Skyrim Producer Rebalanced Fighting Two Weeks Before It Was Released

Skyrim Producer Rebalanced Fighting Two Weeks Before It Was Released


Bethesda

Many years after its release, we still find out something new about Skyrim. Sometimes, the best decisions, especially about such a cult game, are made at the last possible moment. As Bethesda’s former producer Jeff Gardiner revealed, he had to rebalance Skyrim’s combat about 2 weeks before its launch.

“I had this fight with the designers at the time,” he said (via PC Gamer). “They wanted to do things through data and simulations. And I was like, ‘But the player does things, like backs up and double taps’. And they would run AI simulations, where an NPC and a monster would fight each other, and if over 10 times the simulated player won more than 50%, then it was balanced. But I was like, ‘They’re not backing up. The AI only does so many things.'”

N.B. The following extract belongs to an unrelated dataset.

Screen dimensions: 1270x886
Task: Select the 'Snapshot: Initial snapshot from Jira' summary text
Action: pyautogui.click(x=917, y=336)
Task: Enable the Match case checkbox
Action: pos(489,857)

Naturally, a human has more ideas for maneuvers than an AI bot, so this would not be balanced for them at all. Moreover, a similar issue Gardiner met in Oblivion, so he knew what he was talking about.

There, fighting Clannfear, you’d get into stun locks, and AI, when stun-locked, would behave differently, not as a real person.

“So on Skyrim, I came in and I went through and I played the game with all these different archetypes, and then would tweak the creatures and the weapons and stuff. Right before it shipped I spent two weeks doing that and was like, ‘Well, I hope this is good.'”

Bethesda

And perhaps it is since players are still playing and praising it.

As you can tell, the development wasn’t all a bed of roses, some things would surely infuriate players if they were not caught on time.

When people compare the recently released Avowed with Skyrim, they point out the former’s lack of reactivity in the world around the protagonist – something the TES game is famous for. However, this interactivity could cause more issues than it was worth at times.

“They put butterflies in Skyrim, and they put a system in where the butterflies would smell flowers in your inventory and start following you around the game. But it was very expensive – by this I mean there was a lot of processing that had to happen, because all the butterflies in the game had to detect whether or not the player had flowers. And we were like, ‘Why is the game running slow?’ And then you spend hours figuring out, ‘Oh, it’s because so-and-so put the script in the game that makes it so, if you’re carrying flowers, butterflies are attracted to you.'”

Other pesky creatures were ants. Apparently, one developer made them cast shadows, “the most expensive thing in the rendering,” at the time, so the lighting had to compute them all and pressure the system. “Thousands of ants that you can barely see, casting little tiny shadows,” Gardiner recalled.

While, yes, these were problems that needed fixing, the producer remembers them fondly:

“That’s the fun of it,” he said. “The beauty of Bethesda was, because of the success of our games, our parent company, Zenimax, basically left us alone. We set our own internal milestones, our own goals, and as long as we earned the trust of them, they left us alone. Which is so important as a creative.”